Если с утверждением отличительной особенности человека как разумного существа согласны абсолютно все ученые, то, размышляя о скачке, в ходе которого произошел переход от жи­вотного к культурному образу жизни, они выдвигают самые раз­ные гипотезы о его причинах, создавая самые разные версии куль­турогенеза. Однако проблема происхождения человека и культуры ставилась и в донаучный период.

Мифологические и религиозные представления о природе культуры

Самые первые попытки ответить на вопрос о причинах воз­никновения культуры мы находим в древних мифах, а также в ре­лигии. С точки зрения креационистской концепции, человек был создан Богом (или богами), и все человеческие качества, в том числе и умение создавать культуру, были получены им свыше. По­этому в мифологии многих народов мы находим часто образ бога-просветителя, обучающего людей речи, различным умениям и на­выкам, а также правилам поведения и организации совместной жизни. Такова была деятельность широко известного из греческой мифологии титана Прометея. Библия же говорит о том, что пер­вые люди были созданы Богом уже взрослыми, владевшими даром речи. Нарушив запрет, вкусив от древа познания добра и зла, они были изгнаны из рая и должны были начать трудиться, чтобы выжить на земле.

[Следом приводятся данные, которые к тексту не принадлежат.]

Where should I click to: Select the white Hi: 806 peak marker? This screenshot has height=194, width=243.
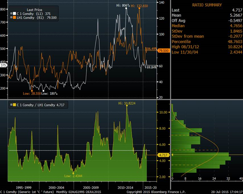[126, 8]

Этой концепции близки трансцендентальные теории культурогенеза, созданные рядом религиозных философов. Для них возник­новение культуры также предопределено свыше (или извне), так как оно связано не с естественным развитием человека, а с импульсом или замыслом, с которым в человеческое общество привносит­ся идея культуры. Своеобразным вариантом трансцендентальной теории является гуманистически-демиургическая концепция культурогенеза, ярким представителем которой был НА. Бердяев (1874—1948). Бог — это Творец, создавший мир и человека всего за семь дней. После это­го человек, созданный по Его образу и подобию, продолжил дело творения на земле, создавая свой, человеческий мир. Таким обра­зом, создание человеком культуры можно назвать восьмым днем творения.

Понять культуру нельзя, не поняв человека. Что есть человек? Какова его природа? Человек исследует окружаю­щий мир, и многие тайны уже открылись для него. Но его собственная природа остается во многом загадочной.

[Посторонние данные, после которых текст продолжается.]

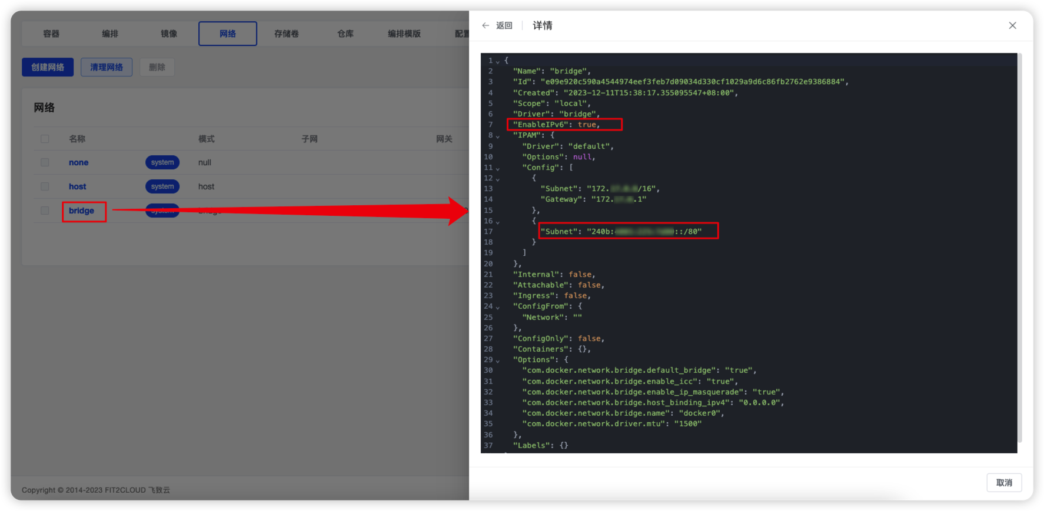Tick the bridge network checkbox
1044x511 pixels.
pos(45,211)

Природа человека и культура

Проблема человеческой природы и отношения ее к культуре стави­лись уже в античности. Так в представлении Платона, человек состоит из души и тела. Но собственно человеческой является только душа. Миф Платона о душе предвосхищает многие позднейшие психоантропологические конструкции, в которых также выделяются обычно три элемента: биологический, социальный и духовный.

Проблема человека активно обсуждалась в течение последних трех столетий в науке и философии. При этом наметились три основных подхода к ее решению — натуралистический, социологический и философско-антропологический.

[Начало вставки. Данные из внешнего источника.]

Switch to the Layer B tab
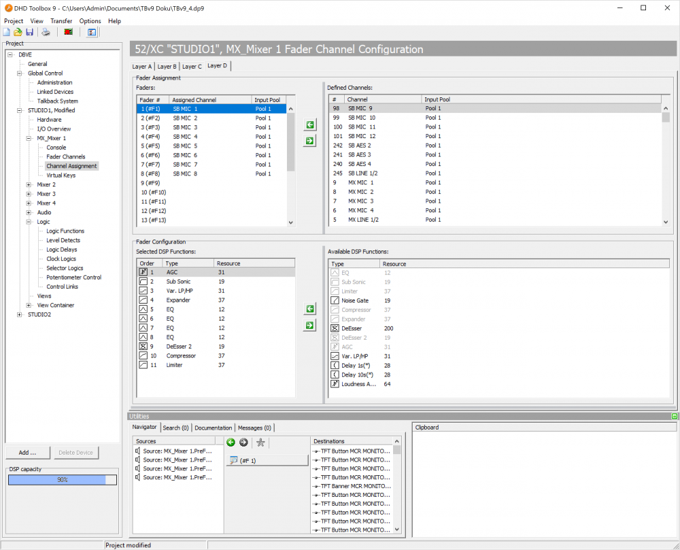 tap(167, 66)
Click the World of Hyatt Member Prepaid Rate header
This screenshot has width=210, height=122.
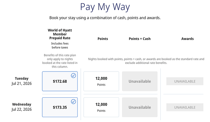[60, 34]
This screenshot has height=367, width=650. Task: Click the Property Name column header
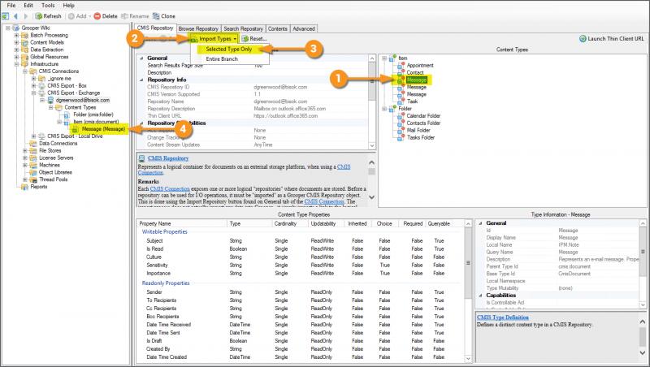click(156, 222)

Натуралистический подход. Натурализм представлен просветителями XVIII—XIX веков (Ж. Ламетри, Д. Дидро, П.А. Гольбаха, К.А. Гельвеция и др.), а также рядом крупных исследователей, также как Дарвин, Уоллес, Павлов, Бехтерев, Мак-Даугалл Скиннер, и рядом других современных ученых и философов. Суть его в том, что основные характеристики человека и создаваемой им культуры выводятся из биологических влечений и инстинктов. Для того чтобы объяснить сложные формы общественного поведе­ния людей и многообразие культур, ученые вводили все новые и новые инстинкты, так что их число достигло нескольких сот. К элементарным инстинктам питания, размножения, дыхания, движения, свойственным животным, прибавились инстинкты драчливости, конкуренции, подражания, стадности, жад­ности, ревности, собственности, охраны территории, агрессии, игры, влечение к смерти и ряд других.

К недостаткам традиционного натурализма можно отнести:

- одностороннюю биологизацию человека, которая выражалась в преувеличении его природной сущности и недооценке социо­культурных характеристик;

- внеисторический характер трактовки природной сущности человека и природы в целом, что выражалось в утопических призы­вах к возврату к доисторическим временам, когда человек и природа существовали в гармоническом единстве.

И хотя строгого разграничения между собственно биологическими и социаль­но-культурными качествами и мотивами поведения провести никому не удалось, натуралистический подход был во многом эффективен.

Современные формы натурализма отличаются от традицион­ных. В настоящее время рассуждения о человеческой природе, о свя­зи природы и культуры, природы и человека находят выражение в самых разнообразных как оптимистических, так и пессимистиче­ских, нигилистических концепциях.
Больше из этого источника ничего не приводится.